Я. Не останавливайся, пожалуйста. Я — весь уши, как говорят англичане.
ЖЕНЯ. Подошёл Новый год, и Премлата пригласила меня в гости на 2-е января. Тогда, в период политической «оттепели», у нас уже было принято ходить иногда в гости к иностранным коллегам — разумеется, не в одиночку. И я, ничтоже сумняшеся, купив какой-то подарок, отправился к ней на квартиру, куда не так давно помогал затаскивать мебель и чемоданы. Ожидая, конечно, увидеть там и других приглашённых.
Однако, не скрою, был удивлён и несколько смущён, когда не увидел ровно никого и услышал из её индийских уст, что
Она приготовила много национальных вегетарианских блюд, необычайно острых, зажгла ароматные свечи, и наша трапеза прерывалась только для того, чтобы я поучил её, как она просила, танцевать на западный манер. Учитель танцев из меня не очень получился, я часто наступал на её красивое шёлковое сари, и мы оба, в конце концов, пришли к решению, что его следует снять. Что она и сделала.
Ну что ещё сказать? Под влиянием несколько экзотической обстановки, некоторого количества горячительного и, главным образом, длительной нескрываемой симпатии, я преступил грань, дозволенную настоящему советскому человеку. И это свершилось.
И продолжало свершаться вплоть до её отъезда в отпуск к себе в Индию. Я часто бывал у неё, она угощала меня пряными индийскими блюдами, пела индийские любовные песни, сидя на полу у моих ног и глядя на меня огромными тёмными глазами, в которых плясали какие-то дьявольские искорки, и я просто балдел…
Я. Прекрасно сказано! Если бы не последнее словцо, то прямо в духе сентиментальных романов Стерна и Ричардсона.
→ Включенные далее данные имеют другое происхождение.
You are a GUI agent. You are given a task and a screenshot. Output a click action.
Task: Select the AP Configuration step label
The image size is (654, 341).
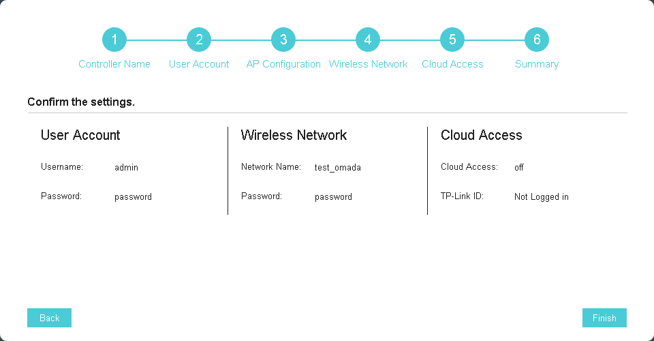[x=283, y=64]
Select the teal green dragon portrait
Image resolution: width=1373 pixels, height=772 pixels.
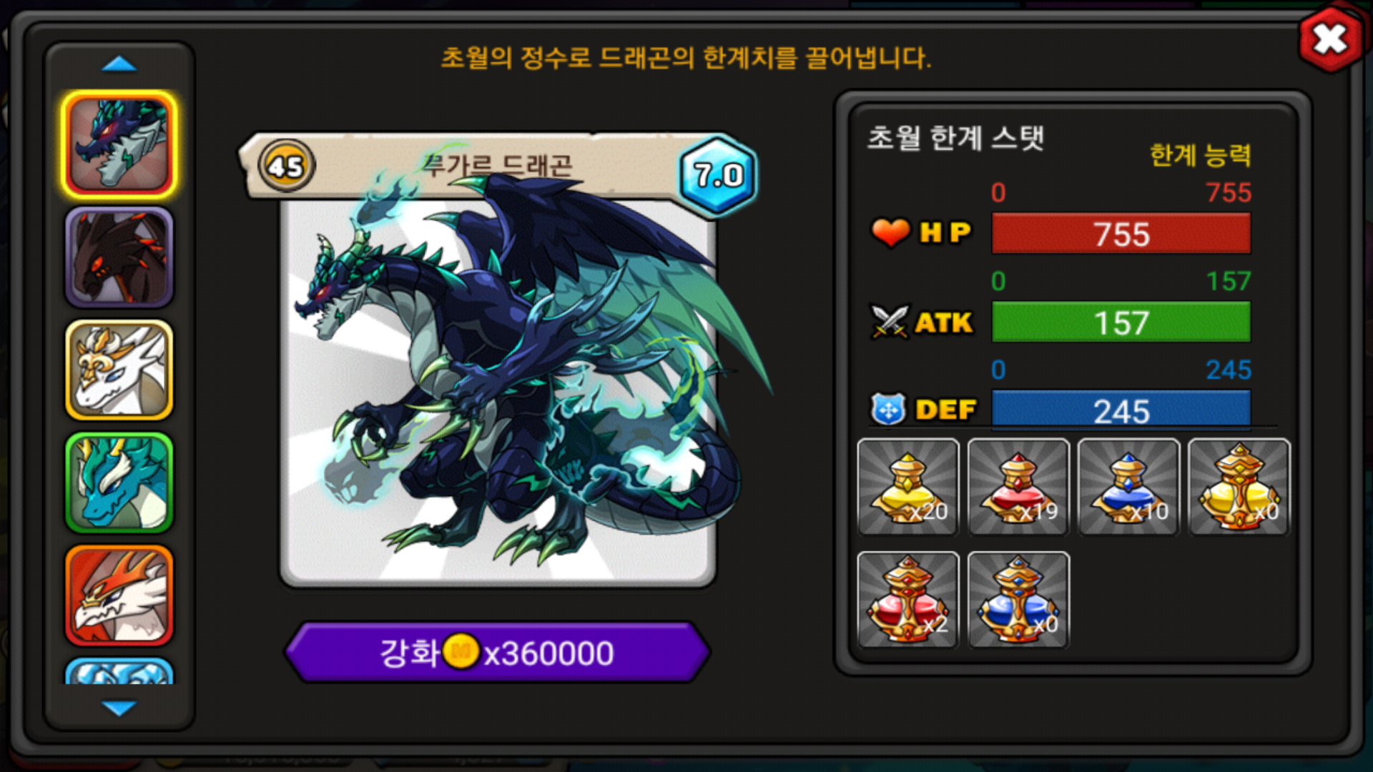pyautogui.click(x=119, y=483)
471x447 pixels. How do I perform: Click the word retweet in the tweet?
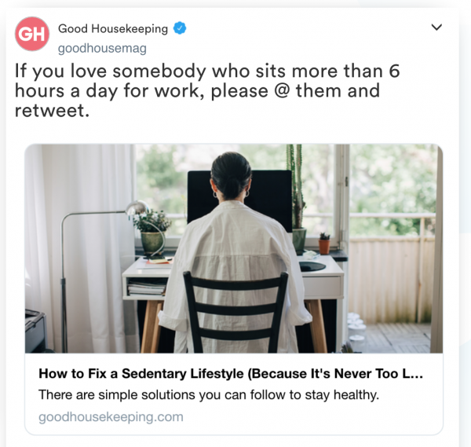pyautogui.click(x=53, y=111)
ЖЕНЯ. Всё бы тебе смеяться над подлинными чувствами… Только ведь длительного счастья, как известно, не бывает: нас увидел в театре на балете один коллега и, наверное, настучал об этом — потому что меня вызвало начальство и сделало «втык». Но какой-то не очень серьёзный. А серьёзным и неожиданным было предложение продолжить отношения с этой женщиной и, памятуя, что все мы советские люди и любим свою советскую родину, послужить на благо этой родины и быть начеку, то есть держать ухо востро, то есть сообщать куда надо обо всём, о чём нужно.
В остальном всё шло хорошо, сообщать было вроде не о чем — не о наших же любовных утехах? Я был по-настоящему увлечен, хотя не мог не ощущать «киплинговской» разницы между нами — до меня стало реально доходить, что «Запад есть Запад, а Восток есть Восток, и вместе им не сойтись». Однако я с честью нёс «бремя белых». А потом, я уже говорил, Премлата уехала в отпуск, и я с нетерпением ждал возвращения.
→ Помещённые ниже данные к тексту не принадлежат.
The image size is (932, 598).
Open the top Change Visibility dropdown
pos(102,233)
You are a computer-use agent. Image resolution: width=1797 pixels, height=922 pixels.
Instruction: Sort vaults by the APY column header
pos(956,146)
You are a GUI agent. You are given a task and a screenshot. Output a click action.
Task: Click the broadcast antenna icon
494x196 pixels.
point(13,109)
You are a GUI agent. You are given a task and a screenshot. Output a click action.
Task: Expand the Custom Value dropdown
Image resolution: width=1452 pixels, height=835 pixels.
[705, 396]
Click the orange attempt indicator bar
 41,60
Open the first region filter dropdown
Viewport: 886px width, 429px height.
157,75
Вернулась она через месяц, но её как будто подменили: никаких встреч и дружеских разговоров, холодный кивок по утрам на работе и ледяной тон, если по телефону… Что случилось?..
Я предположил, что на неё тоже «настучали» индийскому начальству, про её роман с советским человеком, и ей сделали соответствующее внушение. И ещё я узнал, что контракт с ней у нас на Радио не продлили.
Но это ещё не всё. Время шло, и однажды коллеги сказали мне, что к Премлате приехал из Индии жених. Я раза два видел его — это был пожилой благообразный индиец. И тут случилось вот что… Я находился один в служебной комнате, когда туда вошла Премлата и взволнованно, даже бессвязно, начала говорить, что она просит… нет, умоляет меня сказать… нет, написать… официально… что она… нет, что я… Что я, во-первых, не мусульманин по вере, а во-вторых… что она… Нет, что я… что я овладел ею насильно… как «рЕйпер»… Нет, такого слова в английском нет… Как «вайолЕйтор»…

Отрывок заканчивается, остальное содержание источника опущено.